The Social Contract theory suggests that we need rules and laws, and as a participant in our society we agree to abide by these rules. What do we do about rules and laws to which we disagree? Let’s take “pot legalization” for the topic. Some states allow and some states do not, so what do you do if you disagree with the laws of your state under this theory?
Think of World Health and the Allocation of Health Care. How should Health Care be allocated? Do all human beings have a claim and right to proper Health Care? How should we pay for Health Care systems? How should Health conditions that threaten large segments of the World’s populations be handled?

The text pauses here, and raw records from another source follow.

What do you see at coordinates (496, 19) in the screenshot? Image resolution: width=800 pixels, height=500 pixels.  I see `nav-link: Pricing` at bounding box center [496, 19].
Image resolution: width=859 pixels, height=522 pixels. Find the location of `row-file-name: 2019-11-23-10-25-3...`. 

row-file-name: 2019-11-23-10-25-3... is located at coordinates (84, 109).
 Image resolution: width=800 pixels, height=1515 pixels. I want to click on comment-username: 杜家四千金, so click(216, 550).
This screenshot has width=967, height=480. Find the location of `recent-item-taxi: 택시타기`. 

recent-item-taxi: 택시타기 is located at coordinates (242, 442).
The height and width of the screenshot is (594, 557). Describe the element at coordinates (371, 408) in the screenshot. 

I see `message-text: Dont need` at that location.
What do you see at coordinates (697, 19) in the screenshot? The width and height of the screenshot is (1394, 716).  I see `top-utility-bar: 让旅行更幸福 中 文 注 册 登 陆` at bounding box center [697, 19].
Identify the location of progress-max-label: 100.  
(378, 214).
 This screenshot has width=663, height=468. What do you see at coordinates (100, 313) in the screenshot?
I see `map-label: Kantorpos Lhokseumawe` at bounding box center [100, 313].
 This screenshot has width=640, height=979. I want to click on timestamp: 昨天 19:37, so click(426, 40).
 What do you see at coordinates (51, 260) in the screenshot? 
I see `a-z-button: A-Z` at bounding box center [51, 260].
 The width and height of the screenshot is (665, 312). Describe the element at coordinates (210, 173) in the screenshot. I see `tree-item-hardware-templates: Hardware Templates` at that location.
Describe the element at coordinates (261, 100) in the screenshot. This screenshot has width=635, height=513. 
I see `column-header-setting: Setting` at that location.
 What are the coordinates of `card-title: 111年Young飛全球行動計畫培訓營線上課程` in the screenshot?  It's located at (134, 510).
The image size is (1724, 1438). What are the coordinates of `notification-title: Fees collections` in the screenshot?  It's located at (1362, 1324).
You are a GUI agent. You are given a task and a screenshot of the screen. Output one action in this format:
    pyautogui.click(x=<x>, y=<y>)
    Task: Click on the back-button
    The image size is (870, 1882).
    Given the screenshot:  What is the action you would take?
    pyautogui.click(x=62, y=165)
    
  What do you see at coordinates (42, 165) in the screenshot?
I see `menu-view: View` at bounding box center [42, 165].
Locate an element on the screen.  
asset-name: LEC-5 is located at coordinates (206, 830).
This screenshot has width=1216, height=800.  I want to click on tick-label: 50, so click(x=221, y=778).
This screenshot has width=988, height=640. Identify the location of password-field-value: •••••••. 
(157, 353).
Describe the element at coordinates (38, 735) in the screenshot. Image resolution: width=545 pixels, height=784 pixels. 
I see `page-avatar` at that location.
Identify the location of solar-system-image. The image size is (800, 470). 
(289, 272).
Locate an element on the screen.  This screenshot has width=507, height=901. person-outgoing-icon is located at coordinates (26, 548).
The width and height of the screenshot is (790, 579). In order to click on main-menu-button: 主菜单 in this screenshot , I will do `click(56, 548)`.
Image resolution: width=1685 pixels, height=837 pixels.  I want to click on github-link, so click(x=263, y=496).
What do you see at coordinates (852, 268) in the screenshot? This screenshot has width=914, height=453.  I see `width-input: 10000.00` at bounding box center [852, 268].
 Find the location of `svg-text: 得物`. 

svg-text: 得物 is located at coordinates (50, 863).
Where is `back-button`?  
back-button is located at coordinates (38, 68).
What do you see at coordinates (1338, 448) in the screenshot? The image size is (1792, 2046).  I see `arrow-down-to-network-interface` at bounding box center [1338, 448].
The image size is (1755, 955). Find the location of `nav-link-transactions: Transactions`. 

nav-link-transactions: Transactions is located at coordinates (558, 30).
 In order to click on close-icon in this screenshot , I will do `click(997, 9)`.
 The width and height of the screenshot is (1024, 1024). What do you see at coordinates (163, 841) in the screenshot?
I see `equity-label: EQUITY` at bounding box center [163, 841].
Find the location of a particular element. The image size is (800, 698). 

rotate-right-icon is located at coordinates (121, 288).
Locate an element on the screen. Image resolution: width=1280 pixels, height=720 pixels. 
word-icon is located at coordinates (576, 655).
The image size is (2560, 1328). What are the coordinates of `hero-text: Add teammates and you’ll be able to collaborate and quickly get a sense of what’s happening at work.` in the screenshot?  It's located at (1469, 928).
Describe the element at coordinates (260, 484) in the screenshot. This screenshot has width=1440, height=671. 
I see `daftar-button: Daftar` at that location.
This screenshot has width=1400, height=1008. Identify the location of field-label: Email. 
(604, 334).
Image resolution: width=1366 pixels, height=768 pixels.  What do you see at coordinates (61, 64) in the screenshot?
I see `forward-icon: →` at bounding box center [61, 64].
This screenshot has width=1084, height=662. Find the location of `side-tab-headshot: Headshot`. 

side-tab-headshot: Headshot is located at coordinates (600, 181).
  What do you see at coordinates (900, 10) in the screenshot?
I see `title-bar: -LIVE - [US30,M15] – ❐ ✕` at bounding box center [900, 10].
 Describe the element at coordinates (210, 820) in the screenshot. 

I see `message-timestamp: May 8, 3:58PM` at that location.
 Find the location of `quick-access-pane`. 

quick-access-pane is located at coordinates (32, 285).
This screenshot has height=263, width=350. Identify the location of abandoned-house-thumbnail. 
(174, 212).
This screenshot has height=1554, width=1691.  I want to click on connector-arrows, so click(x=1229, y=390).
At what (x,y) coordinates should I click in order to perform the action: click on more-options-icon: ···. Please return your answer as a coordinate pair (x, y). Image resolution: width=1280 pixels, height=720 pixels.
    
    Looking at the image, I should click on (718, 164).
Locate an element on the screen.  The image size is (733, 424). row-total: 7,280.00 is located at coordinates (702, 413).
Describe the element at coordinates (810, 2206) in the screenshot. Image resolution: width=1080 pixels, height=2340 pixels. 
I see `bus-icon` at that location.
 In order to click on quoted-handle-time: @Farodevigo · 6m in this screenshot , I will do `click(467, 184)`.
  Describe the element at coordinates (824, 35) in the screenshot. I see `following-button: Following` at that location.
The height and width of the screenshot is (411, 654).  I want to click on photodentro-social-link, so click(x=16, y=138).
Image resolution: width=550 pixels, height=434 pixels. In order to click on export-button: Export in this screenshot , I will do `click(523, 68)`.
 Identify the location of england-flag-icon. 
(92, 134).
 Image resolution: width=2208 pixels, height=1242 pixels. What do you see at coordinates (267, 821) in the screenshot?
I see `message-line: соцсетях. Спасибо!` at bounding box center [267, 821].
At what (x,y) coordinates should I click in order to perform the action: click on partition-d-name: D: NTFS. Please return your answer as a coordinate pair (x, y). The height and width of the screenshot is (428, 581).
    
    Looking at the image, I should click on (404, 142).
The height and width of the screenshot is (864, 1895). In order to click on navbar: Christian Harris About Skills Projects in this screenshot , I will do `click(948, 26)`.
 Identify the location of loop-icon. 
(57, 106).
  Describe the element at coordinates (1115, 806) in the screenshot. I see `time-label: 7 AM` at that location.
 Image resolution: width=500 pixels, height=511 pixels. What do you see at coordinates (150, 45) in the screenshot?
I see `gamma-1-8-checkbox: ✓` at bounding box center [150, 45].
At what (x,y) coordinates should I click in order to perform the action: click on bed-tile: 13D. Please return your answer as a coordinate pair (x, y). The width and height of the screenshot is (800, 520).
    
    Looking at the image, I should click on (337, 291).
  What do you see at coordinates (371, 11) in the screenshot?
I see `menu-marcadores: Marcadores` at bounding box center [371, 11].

Social Contract theory is an important and respected approach in moral philosophy. But it’s not flawless. Compare Hobbes’ version with John Locke’s. (They are considerably different!) One problem with accepting this theory is the treatment of those who are not parties to the Social Contract. Why should we take them into consideration, if they’re not obliged to take us into consideration? For example, what if they are unable to “consent” due to intellectual limitations, like mentally disabled people and non-human animals? This problem extends to people who are not yet born. What do we owe them–given that they (not here yet) don’t “owe” us anything in return? This issue is not merely abstract. The impact of global climate change puts our obligations to future generations at the top of the news.
· Do we have a moral obligation to future generations? Do you think we are obliged to make decisions about our own lifestyles based on concerns about future generations? If so, why? If not, why not? Explain your reasoning.